VPNs are used to create a secure end-to-end private network connection over a third party network, such as the Internet. A site-to-site VPN uses a VPN gateway device at the edge of both sites. The end hosts are unaware of the VPN and have no additional supporting software.
A remote-access VPN requires software to be installed on the individual host device that accesses the network from a remote location. The two types of remote-access VPNs are SSL and IPsec. SSL technology can provide remote access using a client’s web browser and the browser’s native SSL encryption. Using Cisco AnyConnect software on the client, users can have LAN-like, full network access using SSL.
GRE is a basic, non-secure site-to-site VPN tunneling protocol that can encapsulate a wide variety of protocol packet types inside IP tunnels, thus allowing an organization to deliver other protocols through an IP-based WAN. Today it is primarily used to deliver IP multicast traffic or IPv6 traffic over an IPv4 unicast-only connection.

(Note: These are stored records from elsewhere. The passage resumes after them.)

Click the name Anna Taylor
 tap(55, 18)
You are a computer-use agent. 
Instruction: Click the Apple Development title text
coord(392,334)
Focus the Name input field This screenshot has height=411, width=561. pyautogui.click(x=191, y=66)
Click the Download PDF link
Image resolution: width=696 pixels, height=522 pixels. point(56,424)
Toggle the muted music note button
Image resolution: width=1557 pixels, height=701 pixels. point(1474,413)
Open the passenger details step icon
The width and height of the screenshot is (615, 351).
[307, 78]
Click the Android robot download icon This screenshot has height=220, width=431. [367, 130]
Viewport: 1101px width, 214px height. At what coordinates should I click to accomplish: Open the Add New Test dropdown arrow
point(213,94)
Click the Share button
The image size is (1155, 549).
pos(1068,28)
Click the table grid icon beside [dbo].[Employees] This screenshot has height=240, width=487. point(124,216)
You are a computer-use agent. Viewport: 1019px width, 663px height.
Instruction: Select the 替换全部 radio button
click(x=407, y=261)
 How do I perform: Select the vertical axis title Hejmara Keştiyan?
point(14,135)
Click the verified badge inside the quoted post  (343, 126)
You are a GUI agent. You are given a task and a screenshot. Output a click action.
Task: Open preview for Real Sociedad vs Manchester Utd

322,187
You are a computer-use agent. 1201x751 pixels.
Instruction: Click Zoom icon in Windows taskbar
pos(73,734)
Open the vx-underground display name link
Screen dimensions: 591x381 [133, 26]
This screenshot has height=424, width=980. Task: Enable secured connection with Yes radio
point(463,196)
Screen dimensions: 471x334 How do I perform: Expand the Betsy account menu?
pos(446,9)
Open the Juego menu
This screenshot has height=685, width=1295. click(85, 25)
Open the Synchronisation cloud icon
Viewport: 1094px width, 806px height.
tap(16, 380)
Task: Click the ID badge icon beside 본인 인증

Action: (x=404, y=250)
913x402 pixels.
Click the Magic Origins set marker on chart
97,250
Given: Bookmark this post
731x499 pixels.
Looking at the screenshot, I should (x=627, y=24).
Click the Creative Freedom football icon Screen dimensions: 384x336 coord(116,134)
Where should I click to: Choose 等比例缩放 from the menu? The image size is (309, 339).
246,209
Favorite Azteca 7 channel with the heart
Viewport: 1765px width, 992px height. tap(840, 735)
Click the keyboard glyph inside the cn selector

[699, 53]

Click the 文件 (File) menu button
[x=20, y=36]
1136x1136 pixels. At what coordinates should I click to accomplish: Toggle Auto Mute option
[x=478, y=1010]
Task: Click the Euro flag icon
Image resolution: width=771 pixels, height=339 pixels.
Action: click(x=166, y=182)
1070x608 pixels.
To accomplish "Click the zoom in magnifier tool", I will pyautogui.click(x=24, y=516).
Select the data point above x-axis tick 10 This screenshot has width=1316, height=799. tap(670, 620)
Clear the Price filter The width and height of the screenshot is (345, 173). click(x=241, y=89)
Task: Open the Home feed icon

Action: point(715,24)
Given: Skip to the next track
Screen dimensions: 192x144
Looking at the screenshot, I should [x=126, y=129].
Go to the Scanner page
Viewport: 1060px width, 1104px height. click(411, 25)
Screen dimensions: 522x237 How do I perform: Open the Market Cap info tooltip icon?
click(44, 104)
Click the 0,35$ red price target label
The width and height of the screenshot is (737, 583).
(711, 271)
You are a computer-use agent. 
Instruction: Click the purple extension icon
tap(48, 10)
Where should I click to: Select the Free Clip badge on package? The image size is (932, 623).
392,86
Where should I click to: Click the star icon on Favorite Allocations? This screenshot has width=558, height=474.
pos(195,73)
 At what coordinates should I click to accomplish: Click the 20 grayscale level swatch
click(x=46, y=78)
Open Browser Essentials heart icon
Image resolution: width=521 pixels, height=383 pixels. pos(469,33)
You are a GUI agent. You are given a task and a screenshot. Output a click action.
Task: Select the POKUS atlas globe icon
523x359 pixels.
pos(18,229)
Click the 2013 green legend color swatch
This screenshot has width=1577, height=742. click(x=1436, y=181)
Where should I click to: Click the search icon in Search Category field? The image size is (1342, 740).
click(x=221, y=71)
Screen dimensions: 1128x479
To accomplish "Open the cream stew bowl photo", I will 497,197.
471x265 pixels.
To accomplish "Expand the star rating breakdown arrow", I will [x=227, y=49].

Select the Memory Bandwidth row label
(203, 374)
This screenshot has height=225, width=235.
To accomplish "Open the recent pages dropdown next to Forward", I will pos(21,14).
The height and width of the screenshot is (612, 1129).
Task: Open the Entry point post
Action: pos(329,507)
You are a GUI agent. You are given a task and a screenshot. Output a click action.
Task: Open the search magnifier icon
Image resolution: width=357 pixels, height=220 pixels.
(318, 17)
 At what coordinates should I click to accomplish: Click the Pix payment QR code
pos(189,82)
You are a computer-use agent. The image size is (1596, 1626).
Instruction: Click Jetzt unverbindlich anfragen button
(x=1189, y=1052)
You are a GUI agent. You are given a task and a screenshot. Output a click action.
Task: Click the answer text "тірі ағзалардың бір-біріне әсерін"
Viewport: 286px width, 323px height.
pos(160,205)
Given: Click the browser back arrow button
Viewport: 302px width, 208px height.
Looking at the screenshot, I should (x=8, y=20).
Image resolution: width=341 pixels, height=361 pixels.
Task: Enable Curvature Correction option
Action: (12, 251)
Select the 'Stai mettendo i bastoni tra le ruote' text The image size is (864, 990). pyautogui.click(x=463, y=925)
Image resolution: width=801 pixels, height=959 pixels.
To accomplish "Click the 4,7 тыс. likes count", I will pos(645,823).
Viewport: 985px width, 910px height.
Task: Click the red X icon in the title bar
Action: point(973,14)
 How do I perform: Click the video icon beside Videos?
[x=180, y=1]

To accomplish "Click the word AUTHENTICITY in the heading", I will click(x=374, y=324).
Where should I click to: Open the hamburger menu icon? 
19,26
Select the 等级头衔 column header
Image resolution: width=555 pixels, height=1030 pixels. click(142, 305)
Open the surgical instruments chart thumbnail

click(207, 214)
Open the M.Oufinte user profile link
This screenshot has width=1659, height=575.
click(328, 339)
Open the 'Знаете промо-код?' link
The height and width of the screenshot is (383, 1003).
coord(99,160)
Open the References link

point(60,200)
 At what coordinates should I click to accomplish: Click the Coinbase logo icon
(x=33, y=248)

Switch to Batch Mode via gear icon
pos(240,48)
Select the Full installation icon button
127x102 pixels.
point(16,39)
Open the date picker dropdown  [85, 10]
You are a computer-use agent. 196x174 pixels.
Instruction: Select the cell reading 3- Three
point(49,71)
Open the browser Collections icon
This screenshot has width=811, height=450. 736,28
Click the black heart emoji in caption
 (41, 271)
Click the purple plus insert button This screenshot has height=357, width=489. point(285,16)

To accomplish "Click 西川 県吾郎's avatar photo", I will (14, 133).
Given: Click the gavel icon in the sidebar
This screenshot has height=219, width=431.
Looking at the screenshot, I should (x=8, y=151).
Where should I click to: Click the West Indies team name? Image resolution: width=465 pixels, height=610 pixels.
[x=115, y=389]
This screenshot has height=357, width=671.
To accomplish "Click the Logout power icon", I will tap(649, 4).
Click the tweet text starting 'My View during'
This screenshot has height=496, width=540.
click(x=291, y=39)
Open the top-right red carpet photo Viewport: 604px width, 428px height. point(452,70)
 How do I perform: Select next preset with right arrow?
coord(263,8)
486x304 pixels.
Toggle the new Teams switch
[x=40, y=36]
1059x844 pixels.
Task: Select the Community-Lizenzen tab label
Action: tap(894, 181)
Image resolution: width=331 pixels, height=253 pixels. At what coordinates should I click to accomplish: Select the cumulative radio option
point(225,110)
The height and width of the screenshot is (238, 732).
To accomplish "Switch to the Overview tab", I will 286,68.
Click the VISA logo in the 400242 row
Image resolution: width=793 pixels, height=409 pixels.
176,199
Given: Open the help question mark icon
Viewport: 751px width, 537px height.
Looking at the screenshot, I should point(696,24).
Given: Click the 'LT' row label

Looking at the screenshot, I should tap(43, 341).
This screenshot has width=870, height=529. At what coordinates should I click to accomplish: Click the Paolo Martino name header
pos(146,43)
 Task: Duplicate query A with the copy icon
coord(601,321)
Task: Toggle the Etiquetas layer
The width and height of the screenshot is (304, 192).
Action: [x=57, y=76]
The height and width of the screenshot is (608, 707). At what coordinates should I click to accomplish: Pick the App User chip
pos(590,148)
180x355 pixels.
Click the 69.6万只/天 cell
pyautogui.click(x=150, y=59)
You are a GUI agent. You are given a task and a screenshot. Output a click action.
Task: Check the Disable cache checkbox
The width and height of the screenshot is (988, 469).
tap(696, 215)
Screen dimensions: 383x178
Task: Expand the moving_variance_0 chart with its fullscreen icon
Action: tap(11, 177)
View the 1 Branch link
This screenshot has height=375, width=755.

IPsec, an IETF standard, is a secure tunnel operating at Layer 3 of the OSI model that can protect and authenticate IP packets between IPsec peers. It can provide confidentiality by using encryption, data integrity, authentication, and anti-replay protection. Data integrity is provided by using a hash algorithm, such as MD5 or SHA. Authentication is provided by the PSK or RSA peer authentication method.
The level of confidentiality provided by encryption depends on the algorithm used and the key length. Encryption can be symmetrical or asymmetrical. DH is a method used to securely exchange the keys to encrypt data.